Uma coisa é jogar na altitude. Outra é jogar em Potosí. Das condições extremas criadas pelos quatro mil metros acima do nível do mar à falta de estrutura da cidade, que transforma a chegada ao estádio numa prova sacrificante, atletas são submetidos a algo que ultrapassa o limite da sensatez. O Fluminense foi apenas a vítima da vez, ainda que tenha assegurado sua classificação com a derrota por 2 a 0, à base de boas doses de bravura.
— Isso aqui é uma experiência de vida — disse o zagueiro Gum. — Um passando mal, outro caindo. Vamos contar essa história para os nossos netos.
Fica a pergunta: é justo submeter um atleta a isto? Em cidades altas, recomenda-se chegar perto do horário dos jogos para minimizar os efeitos, como vômitos, tonturas, sangramentos no nariz, perda da oxigenação. Mas Potosí tem peculiaridades. Para ir por terra, usa-se a perigosa e sinuosa estrada desde Sucre. Nem isso o Fluminense pôde fazer, por causa de bloqueios. Ocorre que o aeroporto tem estrutura limitada, algo também temerário, que obrigou o tricolor a chegar nove horas antes da partida e entrar em campo mais debilitado do que ocorreria se pudesse chegar logo antes do jogo. Heroísmo é algo bonito no esporte. Mas tudo tem seu limite.

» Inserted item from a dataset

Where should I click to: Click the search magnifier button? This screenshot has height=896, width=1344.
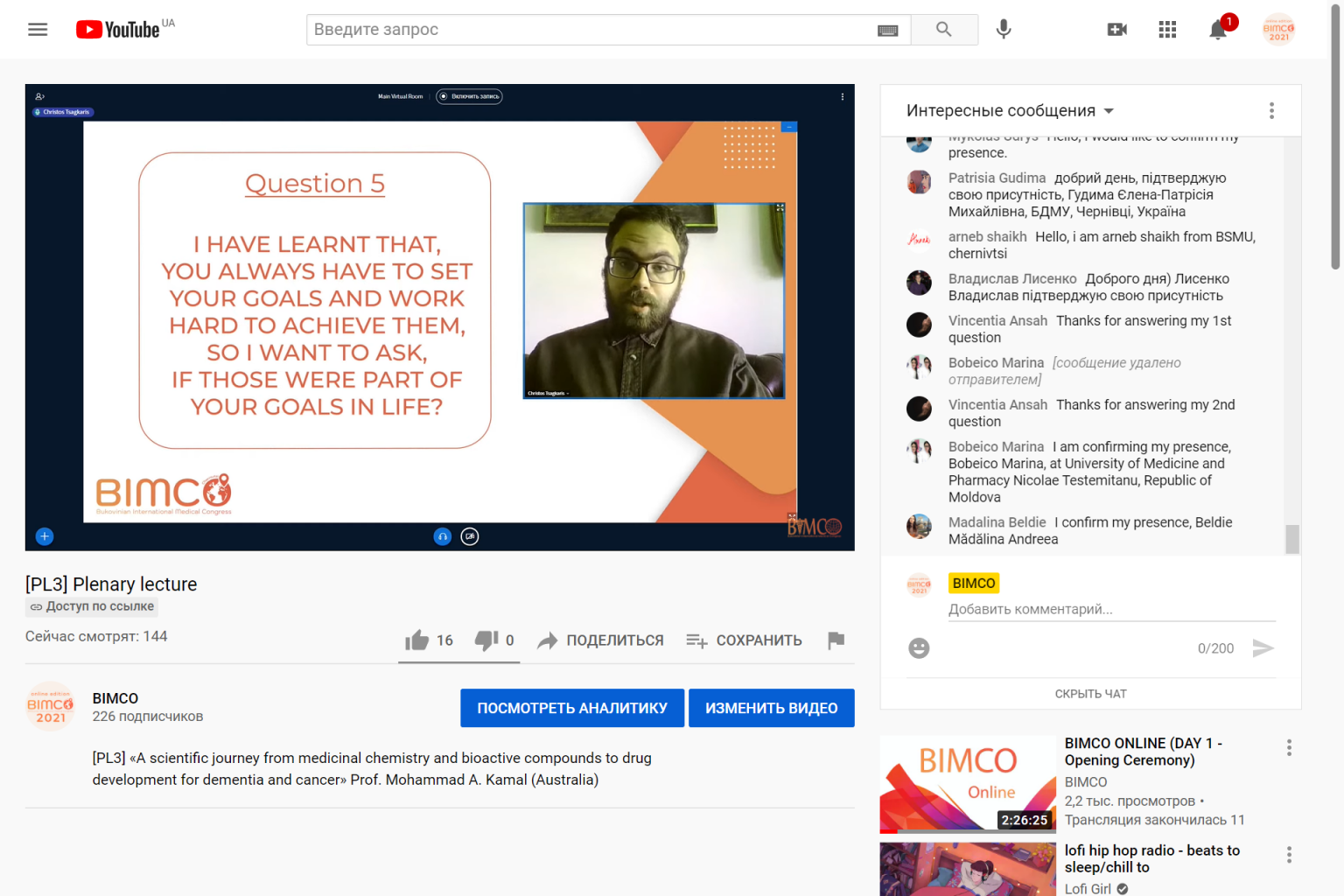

Seja viajar três horas de ônibus para jogar a quatro mil metros de altura, seja obrigar um clube a fretar aviões para transportar um time e pousar num aeroporto modestíssimo, tudo isso soa como assumir riscos demais em nome de um jogo de futebol. Abusar da saúde do jogador, impor sacrifícios acima dos esforços naturais a que atletas já são submetidos. A justificativa, em geral, é que “todos os povos têm direito a receber jogos.” Como se uma partida de futebol fosse um bem essencial à sobrevivência.
O caso é que o Fluminense resistiu num ambiente em que análises táticas soam despropositais. Bastava adiantar minimamente sua defesa que o tricolor se expunha a riscos. Porque lançamentos às costas dos defensores eram tudo o que o Nacional Potosí queria. Naquela altitude, a diferença de velocidade entre um time e outro era notória. Júlio César fez três boas defesas, uma bola tocou a trave e um time primário se transformou em ameaçador. Ou seja, qualquer lógica do jogo estava subvertida.
Aos poucos, o Fluminense ajustou a marcação, trocou passes curtos e até ameaçou com Gilberto e Pablo Dyego.
Jogos nestes locais logo criam o teatro do absurdo. A curiosidade passa a ser quantos jogadores vão passar mal, por exemplo. Marcos Júnior nem jogou, pois sentiu antes de a bola rolar. No primeiro tempo, Richard claudicou, depois Ayrton Lucas, substituído no intervalo.
melhora após os gols
Veio o segundo tempo, e Reina, aos cinco minutos, fez um gol num espaço entre Marlon e Renato Chaves. Pouco depois, o jogo se transformou em drama esportivo — drama físico, a partida já era. O juiz viu pênalti de Jádson e Reina fez 2 a 0.
Curiosamente, o Fluminense viveria seu melhor momento em seguida, trocando passes e criando ao menos três ótimas chances. Mas não finalizou bem. Houve tensão até o fim, mas com muita luta o tricolor garantiu a vaga.